The latter part of October was given over to visits to the Keres pueblos and to the Towa of Jemez. At the latter area Vargas seems to have been in some danger of attack but managed to pull off a reconciliation. Captain Roque Madrid must have been useful in these campaigns for he spoke Keresan, probably an Eastern Keres dialect. Meanwhile, on October 16, Vargas had appointed Luis Tupatú to be governor of the thirteen pueblos of the Tano and Tewa, Taos, Picurís, and Santa Fe, extracting an oath of allegiance and formally investing Luis with a cane of office.

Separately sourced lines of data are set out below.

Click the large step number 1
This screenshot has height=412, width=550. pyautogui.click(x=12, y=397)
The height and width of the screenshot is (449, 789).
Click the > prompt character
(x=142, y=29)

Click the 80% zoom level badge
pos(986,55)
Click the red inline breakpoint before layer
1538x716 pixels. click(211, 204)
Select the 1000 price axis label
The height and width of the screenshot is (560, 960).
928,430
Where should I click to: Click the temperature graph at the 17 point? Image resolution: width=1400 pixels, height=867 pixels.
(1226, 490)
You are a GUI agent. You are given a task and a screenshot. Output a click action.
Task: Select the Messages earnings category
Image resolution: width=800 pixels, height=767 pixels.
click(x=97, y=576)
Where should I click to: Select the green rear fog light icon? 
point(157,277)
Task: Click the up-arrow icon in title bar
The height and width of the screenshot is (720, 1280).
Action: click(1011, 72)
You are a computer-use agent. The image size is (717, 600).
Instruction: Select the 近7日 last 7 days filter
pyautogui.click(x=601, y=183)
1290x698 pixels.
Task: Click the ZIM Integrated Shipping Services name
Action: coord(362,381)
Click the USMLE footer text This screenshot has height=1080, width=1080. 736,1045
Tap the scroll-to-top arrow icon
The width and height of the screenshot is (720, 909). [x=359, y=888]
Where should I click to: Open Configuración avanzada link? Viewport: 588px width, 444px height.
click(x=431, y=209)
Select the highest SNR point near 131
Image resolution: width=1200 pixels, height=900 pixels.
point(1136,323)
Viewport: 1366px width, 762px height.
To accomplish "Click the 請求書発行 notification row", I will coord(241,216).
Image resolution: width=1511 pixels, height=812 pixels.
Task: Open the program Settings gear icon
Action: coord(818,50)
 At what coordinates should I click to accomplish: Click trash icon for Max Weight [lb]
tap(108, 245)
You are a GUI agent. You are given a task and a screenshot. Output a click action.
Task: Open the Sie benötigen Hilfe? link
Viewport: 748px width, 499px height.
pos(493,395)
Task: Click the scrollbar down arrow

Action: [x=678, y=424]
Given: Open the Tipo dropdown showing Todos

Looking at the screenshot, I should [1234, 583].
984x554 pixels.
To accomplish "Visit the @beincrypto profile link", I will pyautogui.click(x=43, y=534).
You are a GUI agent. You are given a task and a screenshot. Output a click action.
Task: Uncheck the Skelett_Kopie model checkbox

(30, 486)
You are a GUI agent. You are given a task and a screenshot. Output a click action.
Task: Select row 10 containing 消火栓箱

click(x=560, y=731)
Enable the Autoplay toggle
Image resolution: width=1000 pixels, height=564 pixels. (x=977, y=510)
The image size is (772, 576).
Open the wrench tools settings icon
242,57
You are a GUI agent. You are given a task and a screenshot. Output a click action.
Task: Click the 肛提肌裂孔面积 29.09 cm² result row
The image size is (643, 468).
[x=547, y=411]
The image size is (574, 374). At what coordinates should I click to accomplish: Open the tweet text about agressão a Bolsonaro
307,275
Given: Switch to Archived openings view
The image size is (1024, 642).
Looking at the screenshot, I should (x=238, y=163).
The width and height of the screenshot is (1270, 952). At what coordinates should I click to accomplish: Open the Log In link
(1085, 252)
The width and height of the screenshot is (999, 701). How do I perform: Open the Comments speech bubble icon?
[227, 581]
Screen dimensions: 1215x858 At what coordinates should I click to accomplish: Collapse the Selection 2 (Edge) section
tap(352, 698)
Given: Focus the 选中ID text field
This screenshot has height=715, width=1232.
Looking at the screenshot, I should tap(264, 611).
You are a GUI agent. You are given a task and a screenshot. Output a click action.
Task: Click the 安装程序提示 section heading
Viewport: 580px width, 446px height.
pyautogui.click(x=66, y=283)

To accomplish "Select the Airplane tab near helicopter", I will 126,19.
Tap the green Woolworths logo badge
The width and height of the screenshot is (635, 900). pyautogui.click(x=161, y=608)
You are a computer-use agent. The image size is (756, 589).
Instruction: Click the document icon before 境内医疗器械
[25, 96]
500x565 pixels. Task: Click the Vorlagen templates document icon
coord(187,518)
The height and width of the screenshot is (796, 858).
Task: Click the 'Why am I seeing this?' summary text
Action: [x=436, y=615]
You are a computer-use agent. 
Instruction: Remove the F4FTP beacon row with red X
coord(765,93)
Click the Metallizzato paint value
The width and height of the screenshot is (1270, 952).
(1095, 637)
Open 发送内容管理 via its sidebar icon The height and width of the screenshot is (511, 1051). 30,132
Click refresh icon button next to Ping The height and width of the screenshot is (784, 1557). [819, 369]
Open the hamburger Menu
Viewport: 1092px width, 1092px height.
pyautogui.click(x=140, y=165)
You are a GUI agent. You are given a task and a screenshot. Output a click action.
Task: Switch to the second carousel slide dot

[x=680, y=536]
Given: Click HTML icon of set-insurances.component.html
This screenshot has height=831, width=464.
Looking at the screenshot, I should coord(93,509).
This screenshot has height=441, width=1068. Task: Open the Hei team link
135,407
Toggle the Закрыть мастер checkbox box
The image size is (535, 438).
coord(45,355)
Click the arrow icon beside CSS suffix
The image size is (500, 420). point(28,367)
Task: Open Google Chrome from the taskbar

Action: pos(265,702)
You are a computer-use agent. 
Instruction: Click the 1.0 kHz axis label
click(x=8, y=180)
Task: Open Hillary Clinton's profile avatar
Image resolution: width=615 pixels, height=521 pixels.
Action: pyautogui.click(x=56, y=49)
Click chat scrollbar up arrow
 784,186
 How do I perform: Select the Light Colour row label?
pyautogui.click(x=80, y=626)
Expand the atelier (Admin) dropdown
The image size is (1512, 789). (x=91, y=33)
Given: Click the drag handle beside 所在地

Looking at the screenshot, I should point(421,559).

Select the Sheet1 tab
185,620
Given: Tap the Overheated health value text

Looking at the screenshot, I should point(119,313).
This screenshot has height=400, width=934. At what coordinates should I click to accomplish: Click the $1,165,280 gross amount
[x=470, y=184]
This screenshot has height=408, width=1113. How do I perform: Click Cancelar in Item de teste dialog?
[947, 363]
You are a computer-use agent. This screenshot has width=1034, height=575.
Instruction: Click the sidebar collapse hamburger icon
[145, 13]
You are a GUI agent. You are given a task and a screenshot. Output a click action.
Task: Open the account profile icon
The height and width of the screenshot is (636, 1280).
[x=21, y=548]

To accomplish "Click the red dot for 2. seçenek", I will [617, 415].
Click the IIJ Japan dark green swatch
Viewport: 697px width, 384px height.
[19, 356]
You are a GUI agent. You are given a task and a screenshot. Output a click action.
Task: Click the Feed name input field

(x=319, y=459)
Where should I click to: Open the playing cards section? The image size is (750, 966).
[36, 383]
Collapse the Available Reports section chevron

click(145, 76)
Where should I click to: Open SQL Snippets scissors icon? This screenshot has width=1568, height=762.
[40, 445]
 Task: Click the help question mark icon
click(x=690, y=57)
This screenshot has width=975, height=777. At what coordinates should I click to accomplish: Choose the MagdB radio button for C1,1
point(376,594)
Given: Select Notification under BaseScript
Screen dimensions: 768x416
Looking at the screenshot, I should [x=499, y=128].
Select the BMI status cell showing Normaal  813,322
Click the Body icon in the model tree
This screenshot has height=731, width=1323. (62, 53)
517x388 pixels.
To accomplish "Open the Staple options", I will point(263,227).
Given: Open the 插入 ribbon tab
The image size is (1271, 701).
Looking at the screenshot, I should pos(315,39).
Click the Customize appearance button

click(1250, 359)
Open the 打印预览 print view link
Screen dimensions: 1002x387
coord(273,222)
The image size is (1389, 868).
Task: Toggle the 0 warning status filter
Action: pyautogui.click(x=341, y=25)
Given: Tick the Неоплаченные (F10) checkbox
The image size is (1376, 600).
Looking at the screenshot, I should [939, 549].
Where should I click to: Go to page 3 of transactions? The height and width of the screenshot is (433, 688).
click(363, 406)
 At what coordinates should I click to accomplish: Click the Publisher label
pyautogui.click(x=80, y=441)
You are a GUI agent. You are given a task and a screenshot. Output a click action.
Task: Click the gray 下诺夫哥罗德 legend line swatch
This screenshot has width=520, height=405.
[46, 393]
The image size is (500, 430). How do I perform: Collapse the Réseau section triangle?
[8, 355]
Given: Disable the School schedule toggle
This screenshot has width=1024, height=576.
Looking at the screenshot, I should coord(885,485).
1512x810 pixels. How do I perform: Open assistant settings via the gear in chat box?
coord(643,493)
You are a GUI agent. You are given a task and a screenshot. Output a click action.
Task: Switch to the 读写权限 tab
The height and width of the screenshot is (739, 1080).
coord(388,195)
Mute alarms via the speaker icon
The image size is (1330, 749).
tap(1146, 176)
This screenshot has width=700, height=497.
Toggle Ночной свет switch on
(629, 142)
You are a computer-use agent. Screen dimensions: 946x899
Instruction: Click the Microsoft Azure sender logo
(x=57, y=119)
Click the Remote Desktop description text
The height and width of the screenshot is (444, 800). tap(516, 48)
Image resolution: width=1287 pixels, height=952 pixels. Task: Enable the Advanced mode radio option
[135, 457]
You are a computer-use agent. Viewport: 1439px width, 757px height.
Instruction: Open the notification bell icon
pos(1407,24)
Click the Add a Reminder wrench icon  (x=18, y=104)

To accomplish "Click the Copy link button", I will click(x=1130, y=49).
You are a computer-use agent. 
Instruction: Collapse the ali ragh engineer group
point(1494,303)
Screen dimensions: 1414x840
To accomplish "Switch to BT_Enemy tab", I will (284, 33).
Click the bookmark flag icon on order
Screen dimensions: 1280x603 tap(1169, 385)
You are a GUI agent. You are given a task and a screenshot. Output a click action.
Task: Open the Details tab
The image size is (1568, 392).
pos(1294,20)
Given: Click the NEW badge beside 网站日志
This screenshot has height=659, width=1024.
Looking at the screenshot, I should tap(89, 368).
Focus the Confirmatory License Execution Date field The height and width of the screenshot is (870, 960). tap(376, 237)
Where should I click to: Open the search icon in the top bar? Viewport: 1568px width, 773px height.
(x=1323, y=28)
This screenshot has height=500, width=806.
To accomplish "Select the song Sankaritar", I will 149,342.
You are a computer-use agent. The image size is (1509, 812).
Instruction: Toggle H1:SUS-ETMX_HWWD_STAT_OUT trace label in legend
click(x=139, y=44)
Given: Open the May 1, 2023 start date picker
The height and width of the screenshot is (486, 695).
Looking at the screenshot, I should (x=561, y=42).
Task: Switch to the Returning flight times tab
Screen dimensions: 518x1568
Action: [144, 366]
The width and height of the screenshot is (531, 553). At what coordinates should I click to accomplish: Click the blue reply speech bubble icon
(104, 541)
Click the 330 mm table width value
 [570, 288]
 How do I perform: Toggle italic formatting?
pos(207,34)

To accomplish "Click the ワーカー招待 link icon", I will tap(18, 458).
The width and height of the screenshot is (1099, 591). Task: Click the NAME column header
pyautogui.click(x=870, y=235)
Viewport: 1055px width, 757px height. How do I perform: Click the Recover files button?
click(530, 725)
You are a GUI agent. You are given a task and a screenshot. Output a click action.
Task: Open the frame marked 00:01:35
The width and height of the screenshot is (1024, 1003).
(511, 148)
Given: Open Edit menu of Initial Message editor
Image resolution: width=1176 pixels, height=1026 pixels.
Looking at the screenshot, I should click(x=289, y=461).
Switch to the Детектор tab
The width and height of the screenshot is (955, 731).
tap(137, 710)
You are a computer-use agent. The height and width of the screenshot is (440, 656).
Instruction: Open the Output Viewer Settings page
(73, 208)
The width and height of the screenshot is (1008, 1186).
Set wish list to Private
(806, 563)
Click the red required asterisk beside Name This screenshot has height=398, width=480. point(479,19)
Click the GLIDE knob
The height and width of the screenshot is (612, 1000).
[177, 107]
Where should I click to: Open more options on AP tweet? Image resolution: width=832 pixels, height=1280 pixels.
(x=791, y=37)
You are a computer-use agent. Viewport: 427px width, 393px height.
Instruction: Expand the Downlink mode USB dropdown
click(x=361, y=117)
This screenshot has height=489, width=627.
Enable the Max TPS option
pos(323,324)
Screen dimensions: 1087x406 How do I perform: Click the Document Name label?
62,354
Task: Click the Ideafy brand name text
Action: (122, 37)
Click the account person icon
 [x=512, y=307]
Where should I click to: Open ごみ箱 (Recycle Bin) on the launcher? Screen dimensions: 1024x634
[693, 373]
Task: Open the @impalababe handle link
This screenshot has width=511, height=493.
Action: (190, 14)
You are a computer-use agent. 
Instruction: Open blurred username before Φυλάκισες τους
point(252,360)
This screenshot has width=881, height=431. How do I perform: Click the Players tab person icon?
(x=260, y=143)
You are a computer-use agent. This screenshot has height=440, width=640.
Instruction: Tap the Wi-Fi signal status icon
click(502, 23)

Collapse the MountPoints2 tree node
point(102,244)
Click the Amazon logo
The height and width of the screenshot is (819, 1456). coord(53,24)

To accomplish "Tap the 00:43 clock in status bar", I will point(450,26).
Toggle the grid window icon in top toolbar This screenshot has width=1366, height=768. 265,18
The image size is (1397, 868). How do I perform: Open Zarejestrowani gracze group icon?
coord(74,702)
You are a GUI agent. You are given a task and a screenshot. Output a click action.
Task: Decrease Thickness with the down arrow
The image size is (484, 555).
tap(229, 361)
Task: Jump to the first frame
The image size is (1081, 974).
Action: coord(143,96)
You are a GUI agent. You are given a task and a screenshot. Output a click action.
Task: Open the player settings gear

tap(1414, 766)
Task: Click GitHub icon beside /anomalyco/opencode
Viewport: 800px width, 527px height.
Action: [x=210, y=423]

The governor then planned to visit the western pueblos of Zuni and Hopi. He was especially eager to do this not only to secure the Spanish western flank but also to investigate the various rumors of wealth in that region. According to various tales circulating in El Paso on the eve of the reconquest, there were rich silver mines in Hopi country where both the Zuni and Hopi Indians were involved in mining operations. Even more important was the story of Captain Huerta, mentioned above, of a cinnabar, or mercury, mine in Hopi land. Having found no silver in eighty years of occupying the Hopi area, the Spaniards might have been somewhat skeptical of supposed silver mines. The report on cinnabar, however, was new, and given the great demand for mercury for processing and reducing the silver from the Nueva Vizcaya mines, this was an exciting potential prize.
Vargas had already contacted Hopi individuals whom he found in the Keresan area.
That is, in the entry which I made into the pueblo of the Keres tribe of Sia, Santa Ana, and Santo Domingo, which I subdued, reduced, and conquered on the mesas of the Cerro Colorado, their captain being Antonio Malacate, in the entry and ascent to the said mesa three indians came out to receive me, two of whom are from this province of Moqui, the eldest named Pedro, the second Sebastián, and the third a coyote named Ventura, an intelligent Indian native of the pueblo of Alona and the province of Zuñi. . . . Having seen the said entry into the pueblo of the said Keres tribe, and, on the following day, the entry which I made to the mesas of the hill and canyon of the Jémez tribe, that afternoon all three Indians accompanied me.